İstenen: Lütfen Nusaybin'deki yasak sürecini anlatan metinden "MARDİN - Nusaybin’de" ile "memleketlerine geri döndü." arasındaki kısmı, bu ifadeler de dahil olmak üzere aynen yazın.
──────── Verilen Alıntı
MARDİN - Nusaybin’de yasak sürecinde Fırat Mahallesi’nde bulunan evlerinden çıkmak zorunda kalan Zılfet Heybetoğlu ve ailesi, gittikleri İstanbul’da kalamayarak yasağa rağmen memleketlerine geri döndü.
Mardin’in Nusaybin ilçesinde yıkımın sürdüğü mahallelerde oturan yurttaşların yaşamları yaklaşık 1 yıldır büyük bir direniş içinde geçiyor. Evi Fırat Mahallesi’nde bulunan Zılfet Heybetoğlu ve ailesi, mahallede ilan edilen yasaktan önce evlerini terk etmek zorunda kaldı.
Mahallenin İpekyolu güzergâhına yakın olan evleri diğer yasaklar süresince de birçok kez kurşunların hedefi oldu. 6 kez ilan edilen yasak sırasında evlerini terk etmeyen Heybetoğlu ailesi, bazı günler kurşunların hedefi olmamak için mutfakta uyudu. Dört oğlu olan Zıfet Heybetoğlu, “Ben o zaman kendim için değil, çocuklarım için korkuyordum. Biz de henüz yasak olmadan başka bir mahallede olan yakınımın evine geldik” dedi.
────────────────
──────── Verilen Bilgiler
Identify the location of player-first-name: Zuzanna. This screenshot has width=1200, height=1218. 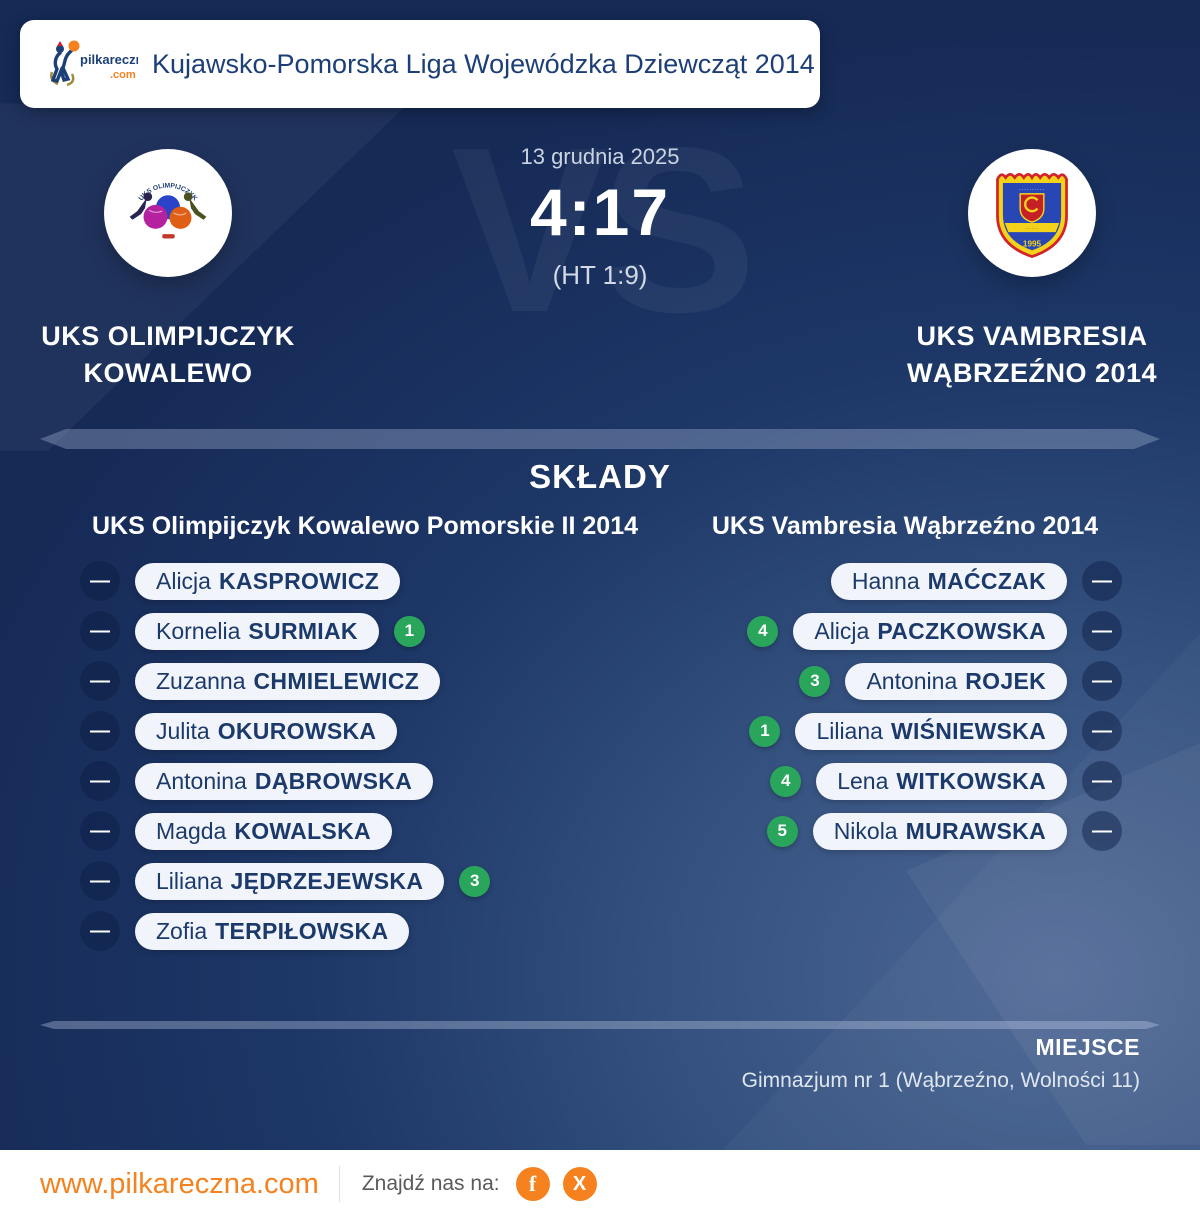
────────────────
Sonuç:
MARDİN - Nusaybin’de yasak sürecinde Fırat Mahallesi’nde bulunan evlerinden çıkmak zorunda kalan Zılfet Heybetoğlu ve ailesi, gittikleri İstanbul’da kalamayarak yasağa rağmen memleketlerine geri döndü.